[[ Material provided open ]]
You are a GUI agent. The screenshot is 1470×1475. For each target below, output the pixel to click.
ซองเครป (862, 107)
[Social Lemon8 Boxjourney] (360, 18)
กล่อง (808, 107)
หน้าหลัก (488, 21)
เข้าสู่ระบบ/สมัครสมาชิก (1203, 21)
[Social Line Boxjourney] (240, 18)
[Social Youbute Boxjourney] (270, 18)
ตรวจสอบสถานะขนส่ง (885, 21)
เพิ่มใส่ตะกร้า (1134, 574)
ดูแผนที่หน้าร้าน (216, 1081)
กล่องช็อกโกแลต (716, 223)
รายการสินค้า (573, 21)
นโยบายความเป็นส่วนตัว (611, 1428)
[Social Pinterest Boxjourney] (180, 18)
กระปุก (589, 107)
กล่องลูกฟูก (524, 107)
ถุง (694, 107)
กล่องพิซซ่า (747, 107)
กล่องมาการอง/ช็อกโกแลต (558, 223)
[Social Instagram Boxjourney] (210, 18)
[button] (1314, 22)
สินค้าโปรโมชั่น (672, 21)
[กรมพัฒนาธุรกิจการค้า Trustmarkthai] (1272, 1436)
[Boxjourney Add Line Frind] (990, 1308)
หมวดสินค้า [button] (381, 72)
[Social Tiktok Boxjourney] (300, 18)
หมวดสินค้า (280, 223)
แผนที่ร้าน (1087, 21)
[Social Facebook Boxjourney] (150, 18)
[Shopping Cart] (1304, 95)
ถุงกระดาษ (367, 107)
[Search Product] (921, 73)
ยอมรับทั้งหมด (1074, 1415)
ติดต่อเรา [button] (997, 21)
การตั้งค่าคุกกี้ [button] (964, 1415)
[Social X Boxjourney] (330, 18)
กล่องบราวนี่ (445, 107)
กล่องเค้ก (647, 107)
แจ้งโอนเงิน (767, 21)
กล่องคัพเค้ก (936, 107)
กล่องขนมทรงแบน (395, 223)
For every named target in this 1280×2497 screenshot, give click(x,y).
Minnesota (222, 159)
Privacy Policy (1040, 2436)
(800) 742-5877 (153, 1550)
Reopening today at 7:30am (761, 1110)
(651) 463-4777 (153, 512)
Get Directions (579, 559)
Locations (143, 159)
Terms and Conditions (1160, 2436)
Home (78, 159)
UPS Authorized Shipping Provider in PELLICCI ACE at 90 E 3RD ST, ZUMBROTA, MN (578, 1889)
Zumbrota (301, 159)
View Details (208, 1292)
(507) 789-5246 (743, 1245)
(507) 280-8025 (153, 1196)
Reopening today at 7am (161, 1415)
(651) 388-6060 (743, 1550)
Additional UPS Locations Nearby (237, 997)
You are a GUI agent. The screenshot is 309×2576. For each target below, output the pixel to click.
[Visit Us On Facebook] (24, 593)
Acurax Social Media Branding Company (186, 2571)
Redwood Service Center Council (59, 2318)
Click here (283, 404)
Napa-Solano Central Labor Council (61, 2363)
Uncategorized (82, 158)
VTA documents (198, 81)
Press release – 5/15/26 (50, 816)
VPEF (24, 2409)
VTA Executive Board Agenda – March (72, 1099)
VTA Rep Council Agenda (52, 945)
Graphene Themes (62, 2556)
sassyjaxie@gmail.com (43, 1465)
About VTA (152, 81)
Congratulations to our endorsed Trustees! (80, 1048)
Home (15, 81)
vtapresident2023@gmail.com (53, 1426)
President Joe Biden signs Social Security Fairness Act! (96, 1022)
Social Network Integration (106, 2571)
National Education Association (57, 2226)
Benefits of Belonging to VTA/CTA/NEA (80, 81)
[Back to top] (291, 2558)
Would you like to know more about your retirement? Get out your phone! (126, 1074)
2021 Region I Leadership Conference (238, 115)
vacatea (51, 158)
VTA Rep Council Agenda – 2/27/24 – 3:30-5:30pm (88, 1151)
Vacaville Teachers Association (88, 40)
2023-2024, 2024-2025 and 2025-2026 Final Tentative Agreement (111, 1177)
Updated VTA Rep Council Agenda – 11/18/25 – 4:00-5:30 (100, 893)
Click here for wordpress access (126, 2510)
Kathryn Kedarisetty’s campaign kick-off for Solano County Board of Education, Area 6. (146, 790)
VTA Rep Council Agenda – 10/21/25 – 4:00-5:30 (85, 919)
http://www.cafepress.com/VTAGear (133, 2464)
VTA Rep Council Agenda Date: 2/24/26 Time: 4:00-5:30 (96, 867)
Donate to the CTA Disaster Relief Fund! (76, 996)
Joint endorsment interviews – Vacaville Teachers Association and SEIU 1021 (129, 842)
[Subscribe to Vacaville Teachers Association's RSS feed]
[[ Material provided closed ]]
» **What to work on**: Everything from the line with "กล่องมาการอง/ช็อกโกแลต (558, 223)" through the line with "ติดต่อเรา [button] (997, 21)" should be written out exactly as it appears above, end lines included, and nothing outside that range.

» **Worked solution**:
กล่องมาการอง/ช็อกโกแลต (558, 223)
[Social Instagram Boxjourney] (210, 18)
[button] (1314, 22)
สินค้าโปรโมชั่น (672, 21)
[กรมพัฒนาธุรกิจการค้า Trustmarkthai] (1272, 1436)
[Boxjourney Add Line Frind] (990, 1308)
หมวดสินค้า [button] (381, 72)
[Social Tiktok Boxjourney] (300, 18)
หมวดสินค้า (280, 223)
แผนที่ร้าน (1087, 21)
[Social Facebook Boxjourney] (150, 18)
[Shopping Cart] (1304, 95)
ถุงกระดาษ (367, 107)
[Search Product] (921, 73)
ยอมรับทั้งหมด (1074, 1415)
ติดต่อเรา [button] (997, 21)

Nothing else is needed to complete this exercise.